James Brown, Writer
On 12 and 13 May, writer and artist Gregory O’Brien gave a series of workshops to school groups about collaborations between artists and writers, and the ongoing conversation between art and text. I sat in on one. I work at Te Papa as part of the Writing Team, and, as someone who leans a little toward poetry, I’d also been involved in the Walk with Me project.

The central focus was McCahon’s painting Walk (Series C), which he painted shortly after the death of his friend, the poet James K Baxter. Unlike many of McCahon’s works, Walk (Series C) is devoid of text. Only the word ‘Walk’ captions the middle frame. The painting represents a walk along Muriwai beach, where McCahon lived. There’s a loose horizon line, and sometimes shades of what could be incoming weather, but for the most part the rough canvas is a bleached out haze. The overwhelming sense is of silence, distance, absence.

With this as his background, Greg got the students to do the opposite of McCahon and write down the kinds of things they might find on a beach. Everyone then headed to our classroom where Greg showed examples of how words could be used in pictures, and were actually a kind of picture in themselves.
The students were then let loose with pens and paper to create their own beach inspired word-picture artworks. The results were surprising. Suddenly it was OK to doodle or create comic strips or graffiti. Or should that be graffito? – happily spelling was also up for grabs. Objects became their own labels and grew into map-scapes. One boy’s picture contained a firey word ‘Run’, which Greg pointed out was a nice response to McCahon’s ‘Walk’. Another boy had written a list poem, which he stood up and read.
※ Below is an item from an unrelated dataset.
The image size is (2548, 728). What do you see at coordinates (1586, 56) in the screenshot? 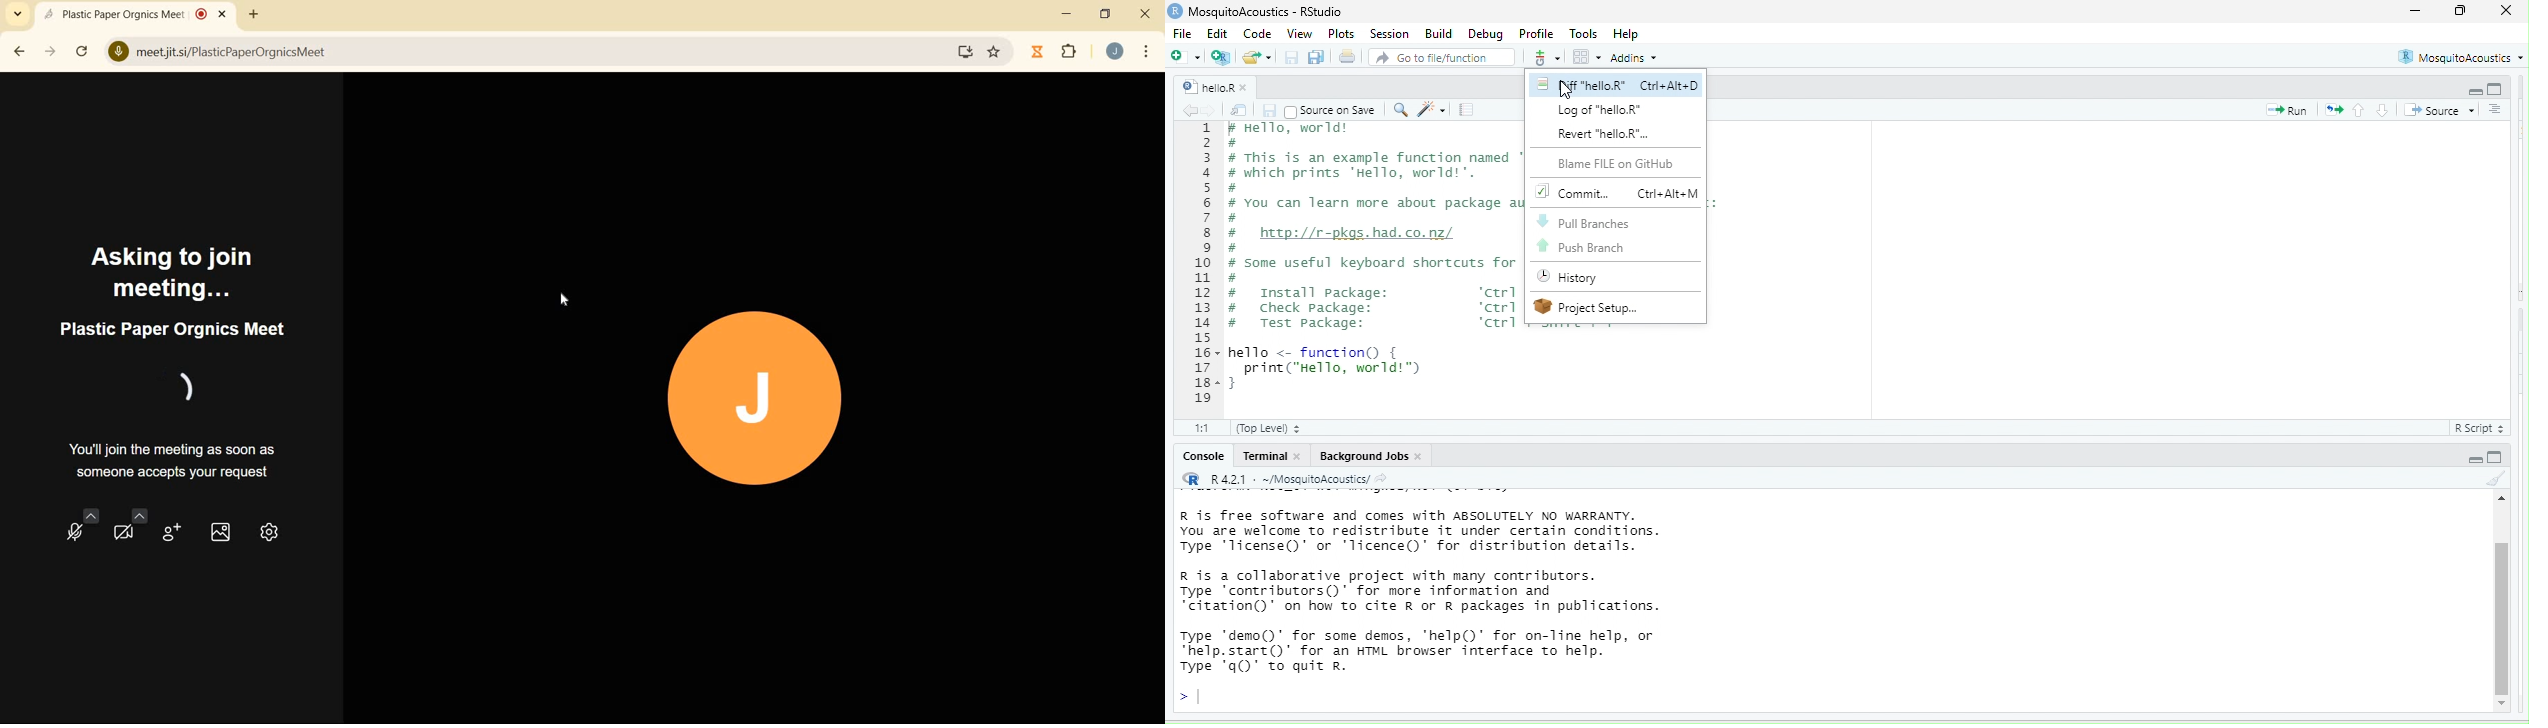
I see `option` at bounding box center [1586, 56].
The students were then packed off back to school with Greg’s cheerful promise that they would be allowed to continue what they had begun when they got there. Hopefully, for some of them, that engagement with art and text will be lifelong.
‘We thoroughly enjoyed the poetry workshop with Greg. He was so enthusiastic about McCahon’s Walk series, enthusing the students to think creatively about their poem based on the work. He showed them how to ‘lift the poem off the page’, which encouraged a very different style of poetry than they normally write and read.’